Hybrid metal halide perovskites (stoichiometry AMX₃) have recently emerged as low-cost active materials in PV cells with power conversion efficiencies in excess of 20%. We discuss how parameters essential for photovoltaic operation, such as crystallinity, photostability, charge carrier mobility and diffusion lengths are altered with substitutions of the organic A cation (e.g. methylammonium versus formamidinium), the metal M cation (e.g. Pb²⁺ or Sn²⁺) and the halide X anion (I^- versus Br^-). We focus on two 3D perovskite systems that have attracted interest lately, lead-free ASnI₃ (optical bandgap ~1.3 eV) and the mixed organic lead iodide/bromide system APb(Br_yI_1-y)₃ whose band gap can be tailored between ~1.5 eV (FAPbI₃) and ~2.3 eV (FAPbBr₃). We show that unintentional hole doping in tin iodide perovskites introduces fast recombination pathways that limit the charge-carrier diffusion length. However, changes in crystal structure appear to subtly influence the relative alignment of dopant levels with respect to the valence band, offering a route to reduced background hole densities [1]. In addition, we demonstrate that such hole doping introduces a radiative quasi-monomolecular charge recombination channel that supports efficient light emission even in the low charge-carrier density regime [2]. In addition, we demonstrate that charge-carrier diffusion and recombination in FAPb(Br_yI_1-y)₃ depends on a complex interplay between changes in morphology and electronic bandstructure with bromide fraction y [3]. In particular, a “stability gap” that leads to photo-induced halide segregation in the central region (y=0.3–0.5) is associated with low crystallinity and charge-carrier mobility [4,5]. We show that the replacement of a small fraction of FA with caesium (e.g. FA_0.83Cs_0.17Pb(I_0.6Br_0.4)₃) lifts this instability allowing for high charge-carrier mobilities (21 cm²/(Vs)) and diffusion lengths [4]. We find that the substitution range of 10-30% caesium fraction is associated with higher crystallinity which correlates with improved optoelectronic properties and photo-stability [5].

 References

[1] Parrott, Milot, Stergiopoulos, Snaith, Johnston, Herz, J. Phys. Chem. Lett. 7, 1321 (2016).

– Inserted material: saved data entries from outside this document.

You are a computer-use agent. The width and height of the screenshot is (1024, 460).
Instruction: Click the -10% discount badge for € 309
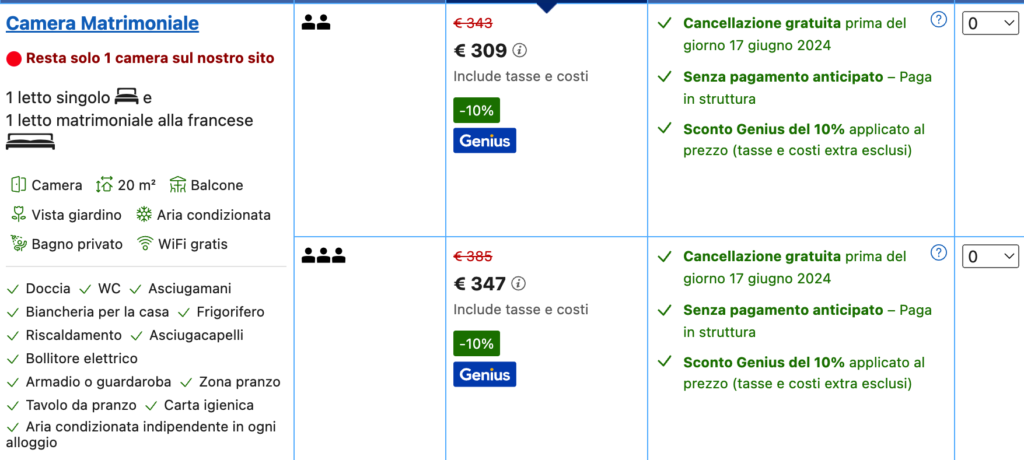point(476,110)
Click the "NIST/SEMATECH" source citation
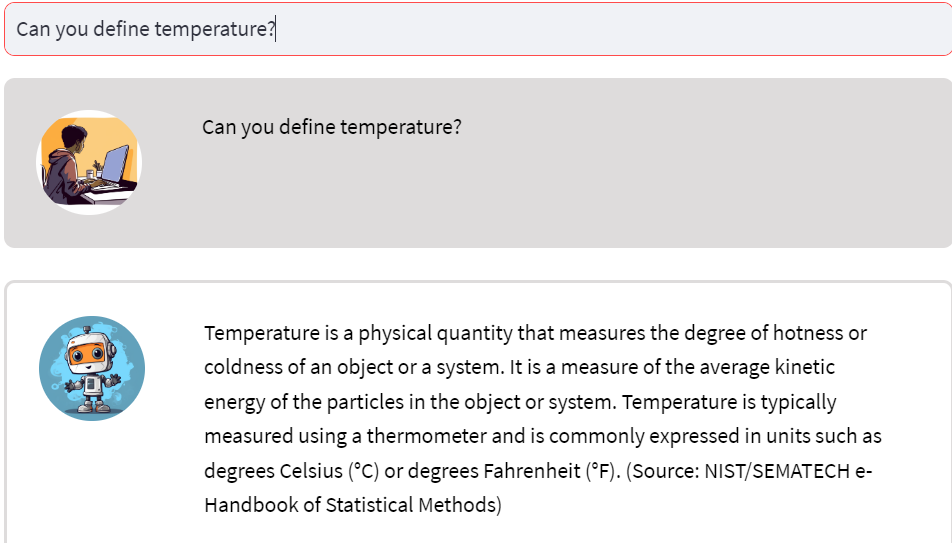Image resolution: width=952 pixels, height=543 pixels. (x=767, y=471)
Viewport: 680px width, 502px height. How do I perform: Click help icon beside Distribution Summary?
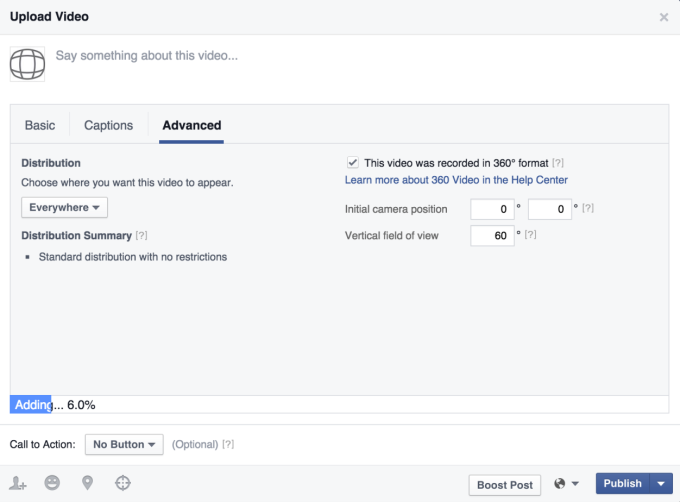point(142,235)
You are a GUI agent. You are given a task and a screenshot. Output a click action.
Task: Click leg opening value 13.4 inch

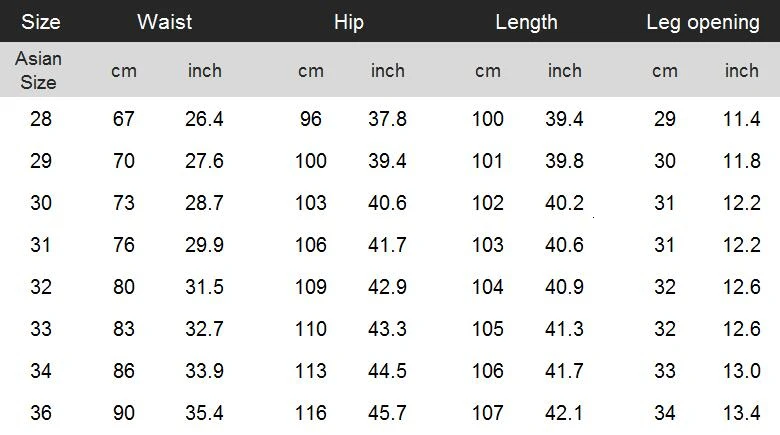click(742, 412)
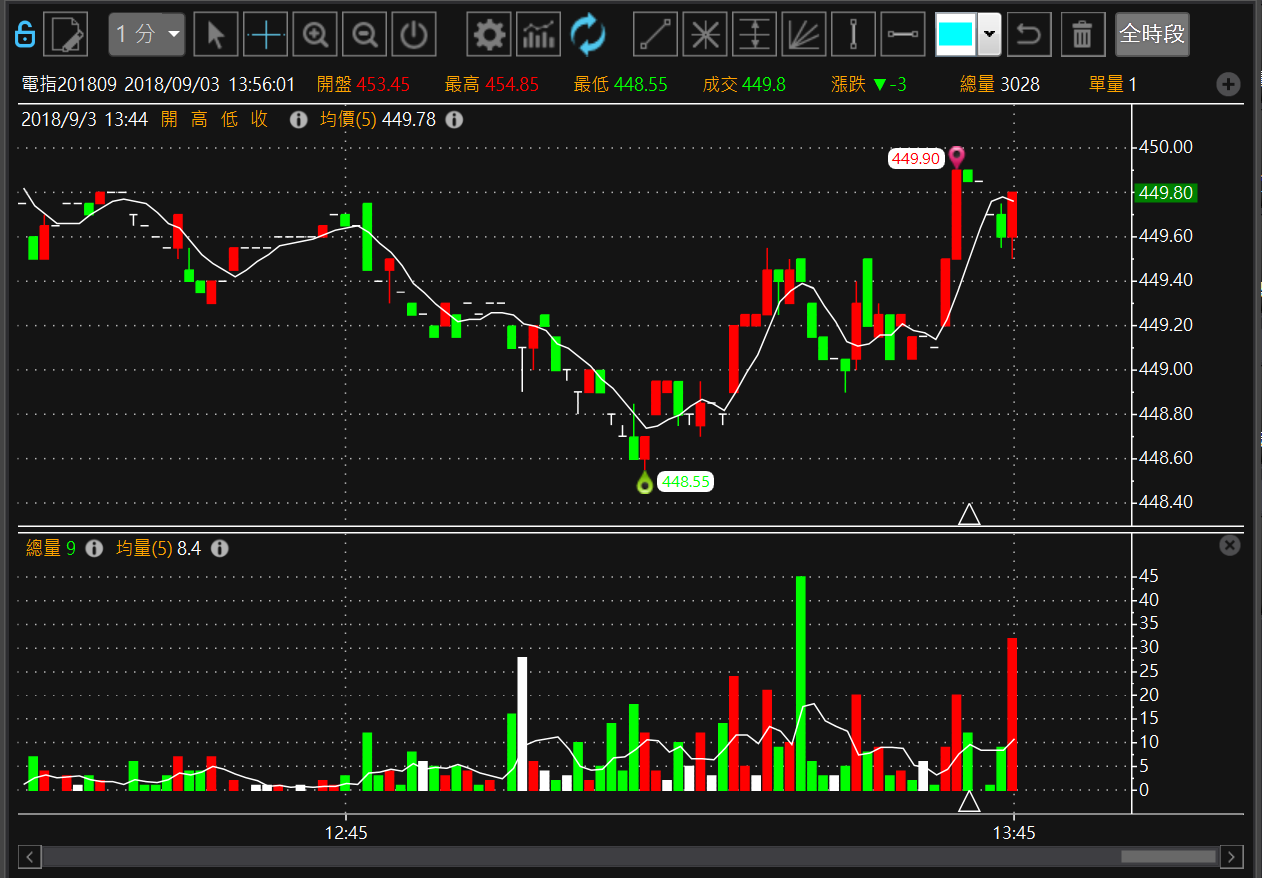Enable the crosshair cursor tool
The height and width of the screenshot is (878, 1262).
pos(266,35)
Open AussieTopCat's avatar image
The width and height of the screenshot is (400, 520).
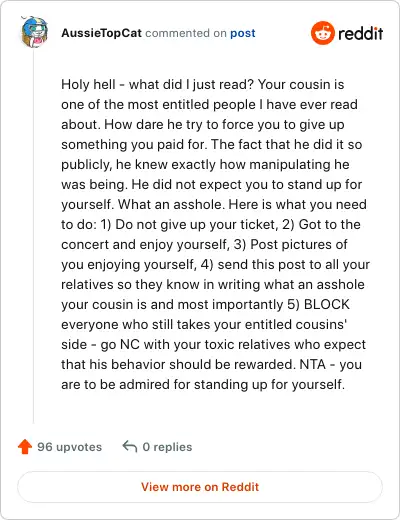34,32
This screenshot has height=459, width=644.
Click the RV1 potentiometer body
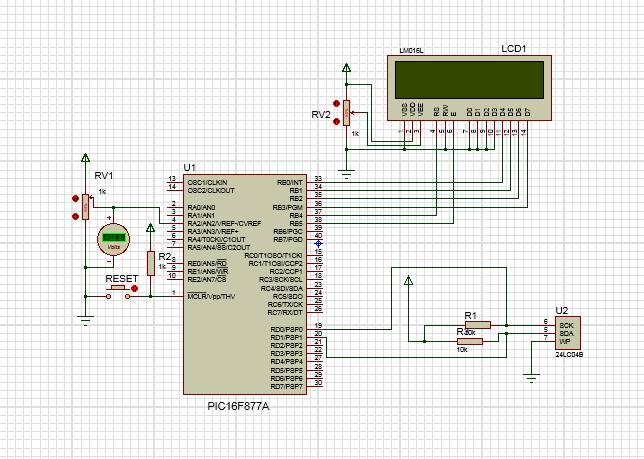click(85, 207)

[2] Milot, Eperon, Green, Snaith, Johnston, Herz, J. Phys. Chem. Lett. 7, 4178 (2016).

[3] Rehman, Milot, Eperon, Wehrenfennig, Boland, Snaith, Johnston, Herz, Adv. Mater. 27, 7938 (2015).

[4] McMeekin, Sadoughi, Rehman, Eperon, Saliba, Hörantner, Haghighirad, Sakai, Korte, Rech, Johnston, Herz, Snaith, Science 351, 151 (2016).

[5] Rehman, McMeekin, Patel, Milot, Johnston, Snaith, Herz, Energy Environ. Sci. ASAP (2017).